Another challenge for Antarctic krill, as well as many calcifying organisms (corals, bivalve mussels, snails etc.), is the Acidification of the oceans caused by increasing levels of carbon dioxide. Krill exoskeleton contains carbonate, which is susceptible to dissolution under low pH conditions. It has already been shown that increased carbon dioxide can disrupt the development of krill eggs and even prevent the juvenile krill from hatching. The further effects of ocean acidification on the krill life cycle however remains unclear but scientists fear that it could significantly impact on its distribution, abundance and survival.
The fishery of Antarctic krill is on the order of 100,000 tonnes per year. The major catching nations are South Korea, Norway, Japan and Poland. The products are used as animal food and fish bait. Krill fisheries are difficult to operate in two important respects. First, a krill net needs to have very fine meshes, producing a very high drag, which generates a bow wave that deflects the krill to the sides. Second, fine meshes tend to clog very fast.
Yet another problem is bringing the krill catch on board. When the full net is hauled out of the water, the organisms compress each other, resulting in great loss of the krill's liquids. Experiments have been carried out to pump krill, while still in water, through a large tube on board. Special krill nets also are currently under development. The processing of the krill must be very rapid since the catch deteriorates within several hours. Its high protein and vitamin content makes krill quite suitable for both direct human consumption and the animal-feed industry.

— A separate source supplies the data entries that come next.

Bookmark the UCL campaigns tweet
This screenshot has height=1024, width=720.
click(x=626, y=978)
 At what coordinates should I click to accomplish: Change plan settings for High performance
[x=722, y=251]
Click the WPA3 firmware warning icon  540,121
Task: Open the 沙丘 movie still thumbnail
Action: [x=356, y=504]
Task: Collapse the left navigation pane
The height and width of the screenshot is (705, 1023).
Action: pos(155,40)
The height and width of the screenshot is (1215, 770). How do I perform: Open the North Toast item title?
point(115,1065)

Despite the lack of knowledge available about the whole Antarctic ecosystem, large scale experiments involving krill are already being performed to increase carbon sequestration: in vast areas of the Southern Ocean there are plenty of nutrients, but still, the phytoplankton does not grow much. These areas are termed HNLC (high nutrient, low chlorophyll). The phenomenon is called the Antarctic Paradox, and occurs because iron is missing. Relatively small injections of iron from research vessels trigger very large blooms, covering many miles. The hope is that such large scale exercises will draw down carbon dioxide as compensation for the burning of fossil fuels.